The Parlement of Toulouse (Parlement de Toulouse) was one of the parlements of the Kingdom of France, established in the city of Toulouse and responsible for a territory roughly similar to the modern administrative region of Occitania. It was modelled on the Parlement of Paris. It was first created in 1420, but definitely established by edicts in 1437 and 1443 by Charles VII as an appellate court of justice on civil, criminal and ecclesiastic affairs for the Languedoc region, including Quercy, the County of Foix and Armagnac. It was the first provincial parlement, intended to administer the Occitan-speaking south of France, and it gained in prestige both by its distance from Paris and from the differences between southern France's legal system (based on Roman law) and northern France's.

After the Parlement of Paris, the Parlement of Toulouse had the largest jurisdiction in France. Its purview extended from the Rhône to the Atlantic Ocean and from the Pyrénées to the Massif Central, but the creation of the Parlement of Bordeaux in 1462 removed from its jurisdiction Guyenne, Gascony, Landes, Agenais, Béarn and Périgord.

On 4 June 1444, the new parlement of Toulouse moved into a chamber of Toulouse's château narbonnais; its official opening occurred on 11 November of that year.
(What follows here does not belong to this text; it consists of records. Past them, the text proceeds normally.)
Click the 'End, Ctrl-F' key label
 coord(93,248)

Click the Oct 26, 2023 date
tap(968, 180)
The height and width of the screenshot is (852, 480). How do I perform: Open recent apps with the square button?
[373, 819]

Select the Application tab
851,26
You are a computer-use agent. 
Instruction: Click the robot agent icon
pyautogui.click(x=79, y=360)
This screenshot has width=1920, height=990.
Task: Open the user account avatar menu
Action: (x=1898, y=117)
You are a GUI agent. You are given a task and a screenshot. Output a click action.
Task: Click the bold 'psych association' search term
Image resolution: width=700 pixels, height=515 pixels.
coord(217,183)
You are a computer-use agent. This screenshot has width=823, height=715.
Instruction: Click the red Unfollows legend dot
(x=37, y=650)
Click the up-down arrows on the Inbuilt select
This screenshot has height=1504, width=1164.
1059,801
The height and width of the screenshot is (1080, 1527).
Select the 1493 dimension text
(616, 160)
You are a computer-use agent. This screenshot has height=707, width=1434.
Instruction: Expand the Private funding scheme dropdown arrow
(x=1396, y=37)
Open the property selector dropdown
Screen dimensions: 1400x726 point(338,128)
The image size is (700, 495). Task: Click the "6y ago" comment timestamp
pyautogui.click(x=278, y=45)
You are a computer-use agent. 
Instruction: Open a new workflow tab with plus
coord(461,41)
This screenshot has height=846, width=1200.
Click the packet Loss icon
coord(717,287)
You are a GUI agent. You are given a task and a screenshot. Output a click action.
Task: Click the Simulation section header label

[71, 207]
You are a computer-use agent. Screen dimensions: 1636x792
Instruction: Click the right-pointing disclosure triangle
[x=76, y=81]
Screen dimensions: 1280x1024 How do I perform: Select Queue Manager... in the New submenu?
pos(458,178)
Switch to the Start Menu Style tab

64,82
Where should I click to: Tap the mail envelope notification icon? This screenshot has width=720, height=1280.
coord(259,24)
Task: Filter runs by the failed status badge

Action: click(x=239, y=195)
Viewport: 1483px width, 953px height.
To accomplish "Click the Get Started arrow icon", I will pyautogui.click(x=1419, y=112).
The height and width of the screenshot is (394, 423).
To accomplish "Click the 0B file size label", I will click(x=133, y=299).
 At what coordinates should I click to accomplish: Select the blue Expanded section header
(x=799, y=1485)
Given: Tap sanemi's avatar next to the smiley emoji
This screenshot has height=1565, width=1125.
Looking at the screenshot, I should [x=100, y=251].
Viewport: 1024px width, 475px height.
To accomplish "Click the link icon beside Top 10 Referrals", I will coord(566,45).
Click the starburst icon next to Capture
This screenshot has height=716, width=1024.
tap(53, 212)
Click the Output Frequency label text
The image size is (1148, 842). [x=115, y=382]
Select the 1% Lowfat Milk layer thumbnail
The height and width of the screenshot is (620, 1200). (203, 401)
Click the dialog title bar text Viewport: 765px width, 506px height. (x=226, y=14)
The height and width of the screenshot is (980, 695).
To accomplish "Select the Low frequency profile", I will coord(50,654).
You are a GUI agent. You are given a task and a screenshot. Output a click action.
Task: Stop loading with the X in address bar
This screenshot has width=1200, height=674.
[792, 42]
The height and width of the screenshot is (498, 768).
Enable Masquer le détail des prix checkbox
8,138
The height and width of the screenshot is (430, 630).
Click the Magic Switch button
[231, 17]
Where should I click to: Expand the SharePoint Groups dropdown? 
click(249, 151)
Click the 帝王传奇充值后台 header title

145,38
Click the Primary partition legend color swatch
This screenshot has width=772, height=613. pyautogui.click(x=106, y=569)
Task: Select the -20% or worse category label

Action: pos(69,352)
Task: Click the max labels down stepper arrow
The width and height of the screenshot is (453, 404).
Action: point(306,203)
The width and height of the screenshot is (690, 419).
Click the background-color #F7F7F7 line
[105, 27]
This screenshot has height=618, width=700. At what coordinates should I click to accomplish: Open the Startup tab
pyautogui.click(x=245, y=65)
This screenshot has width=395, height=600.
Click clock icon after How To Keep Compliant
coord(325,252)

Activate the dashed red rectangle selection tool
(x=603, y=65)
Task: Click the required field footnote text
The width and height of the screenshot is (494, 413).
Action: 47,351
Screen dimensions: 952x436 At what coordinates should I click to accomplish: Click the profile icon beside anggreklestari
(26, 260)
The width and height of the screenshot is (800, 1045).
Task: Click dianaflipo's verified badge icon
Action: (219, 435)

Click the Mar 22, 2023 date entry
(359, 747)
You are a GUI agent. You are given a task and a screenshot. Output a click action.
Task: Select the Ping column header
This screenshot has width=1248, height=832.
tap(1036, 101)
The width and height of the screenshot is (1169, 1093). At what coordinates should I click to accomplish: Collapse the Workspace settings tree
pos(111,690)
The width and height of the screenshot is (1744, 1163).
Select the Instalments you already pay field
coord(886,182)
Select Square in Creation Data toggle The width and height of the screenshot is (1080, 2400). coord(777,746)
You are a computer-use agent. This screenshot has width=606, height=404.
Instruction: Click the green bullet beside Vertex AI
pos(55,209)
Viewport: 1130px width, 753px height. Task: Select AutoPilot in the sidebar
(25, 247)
The Parlement was charged with operating Toulouse's inquisition, burning at least eighteen Protestants alive in the mid-16th century. It was a center of Catholic resistance to the Reformation in the run-up to the 1562 Toulouse Riots and, following its victory on that occasion, completely dominated the town's capitouls.

In 1590, during the French Wars of Religion, Henry IV created the rival Parlement of Carcassonne, attended by parlementarians faithful to the king.

The most famous trials of the Parlement of Toulouse include the case of Martin Guerre and the Calas affair.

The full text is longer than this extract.